Betriebsgefahr gegeben
Die Haftpflichtversicherung der ausparkenden Fahrerin regulierte jedoch nur einen Teil des Schadens und zahlte 4.120,63 Euro. Begründung der Versicherung: Das parkende Fahrzeug habe den Verkehrsfluss auf dem Parkplatz erheblich beeinträchtigt, weshalb der Halterin ein Mitverschulden von mindestens einem Drittel anzulasten sei. Die Betroffene akzeptierte diese Einschätzung nicht und klagte auf Zahlung der restlichen 2.124,27 Euro.
Das Amtsgericht München bestätigte zwar grundsätzlich die Argumentation der Versicherung – reduzierte den Anteil des Mitverschuldens jedoch auf ein Fünftel. Damit blieb es bei einer anteiligen Haftung der parkenden Autofahrerin. Entscheidend war nach Auffassung des Gerichts, dass von einem abgestellten Fahrzeug weiterhin eine sogenannte Betriebsgefahr ausgehe – ein zentraler Begriff im Verkehrs- und Haftungsrecht. Selbst ein parkendes Auto kann somit rechtlich an einem Unfall beteiligt sein.
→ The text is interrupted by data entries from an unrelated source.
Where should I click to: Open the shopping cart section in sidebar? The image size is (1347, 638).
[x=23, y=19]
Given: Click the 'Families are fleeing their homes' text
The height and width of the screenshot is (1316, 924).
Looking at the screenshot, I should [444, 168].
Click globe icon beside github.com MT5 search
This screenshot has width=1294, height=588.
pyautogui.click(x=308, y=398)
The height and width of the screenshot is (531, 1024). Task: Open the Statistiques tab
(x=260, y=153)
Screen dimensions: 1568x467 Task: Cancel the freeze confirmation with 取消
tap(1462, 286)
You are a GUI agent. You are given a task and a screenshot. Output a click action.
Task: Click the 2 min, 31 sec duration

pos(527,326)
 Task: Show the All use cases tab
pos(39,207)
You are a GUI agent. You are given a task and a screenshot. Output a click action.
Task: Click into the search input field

In seiner Begründung formulierte das Gericht deutliche Worte. Die Klägerin habe ihr Fahrzeug „verkehrsbehindernd an einer Stelle“ abgestellt, die offensichtlich als Durchfahrt zur nächsten Parkreihe gedacht gewesen sei. Laut Urteil war diese Funktion für die Autofahrerin klar erkennbar – unter anderem durch einen Grünstreifen mit erhöhtem Bordstein, der die beiden Fahrgassen voneinander trennte. Der Einwand der Klägerin, auf dem Parkplatz hätten Markierungen gefehlt und daher habe sie überall parken dürfen, ließ das Gericht nicht gelten. Das Amtsgericht erinnerte vielmehr an einen grundlegenden Grundsatz der Straßenverkehrsordnung: Verkehrsteilnehmer müssen sich so verhalten, dass andere weder gefährdet noch mehr als unvermeidbar behindert werden.